AppAgentX: Evolving GUI Agents as Proficient Smartphone Users
Wenjia Jiang, Yangyang Zhuang, Chenxi Song, Xu Yang, Joey Tianyi Zhou, Chi Zhang
TL;DR
The paper tackles inefficiencies in LLM-based GUI agents by introducing AppAgentX, a memory-augmented framework that evolves high-level actions from task history. It employs a chain-based memory to capture page/element interactions and learns shortcut nodes that compress repetitive low-level sequences, enabling faster and more accurate task execution on visual interfaces without backend APIs. Across multiple benchmarks, AppAgentX outperforms baselines in both efficiency and accuracy, with ablations confirming the value of memory and the expanded action space. The approach promises practical impact for on-device GUI automation and sets the stage for open-source development.
Abstract
Recent advancements in Large Language Models (LLMs) have led to the development of intelligent LLM-based agents capable of interacting with graphical user interfaces (GUIs).
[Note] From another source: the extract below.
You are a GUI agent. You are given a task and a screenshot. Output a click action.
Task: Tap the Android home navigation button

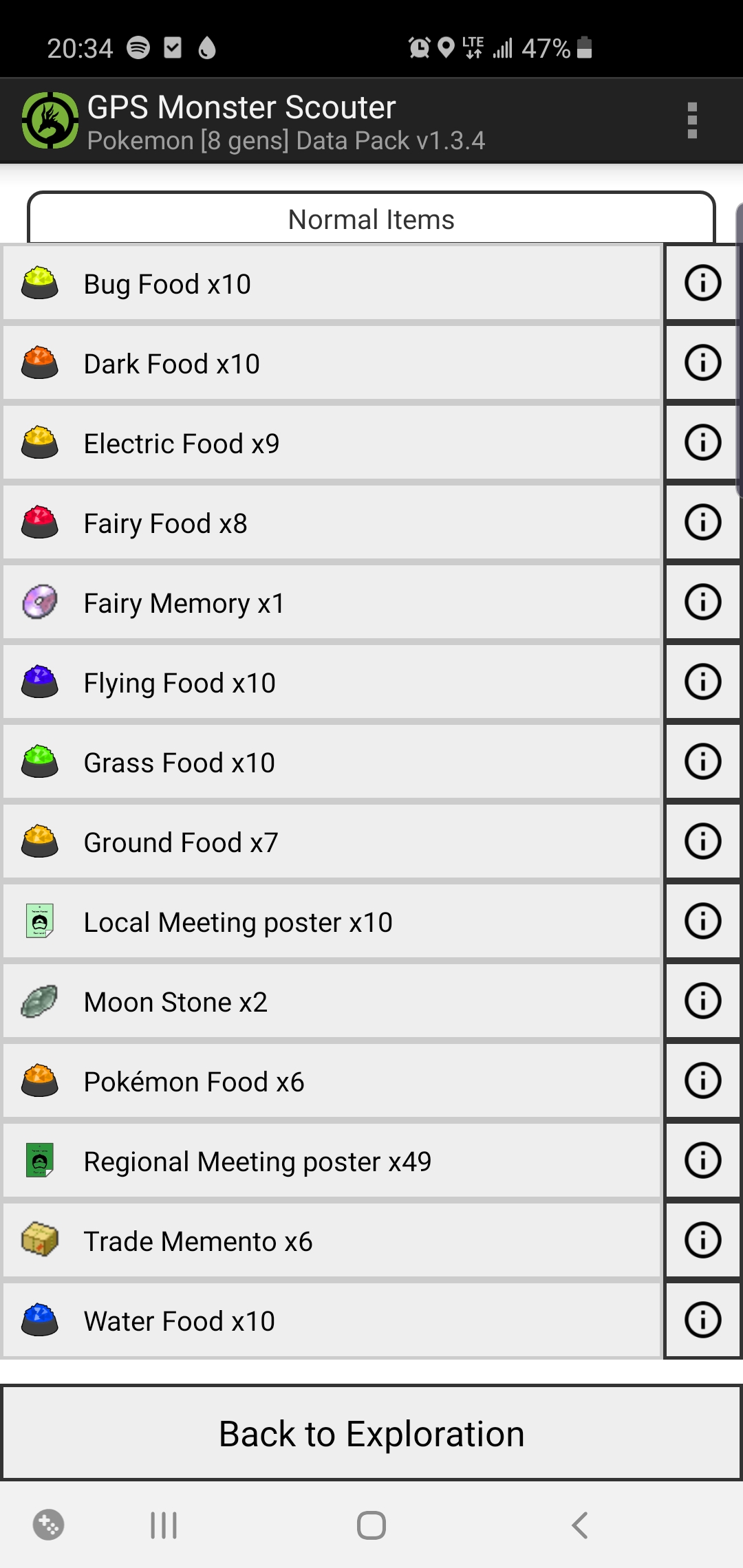(372, 1525)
These agents demonstrate strong reasoning and adaptability, enabling them to perform complex tasks that traditionally required predefined rules. However, the reliance on step-by-step reasoning in LLM-based agents often results in inefficiencies, particularly for routine tasks. In contrast, traditional rule-based systems excel in efficiency but lack the intelligence and flexibility to adapt to novel scenarios. To address this challenge, we propose a novel evolutionary framework for GUI agents that enhances operational efficiency while retaining intelligence and flexibility. Our approach incorporates a memory mechanism that records the agent's task execution history. By analyzing this history, the agent identifies repetitive action sequences and evolves high-level actions that act as shortcuts, replacing these low-level operations and improving efficiency. This allows the agent to focus on tasks requiring more complex reasoning, while simplifying routine actions. Experimental results on multiple benchmark tasks demonstrate that our approach significantly outperforms existing methods in both efficiency and accuracy. The code will be open-sourced to support further research.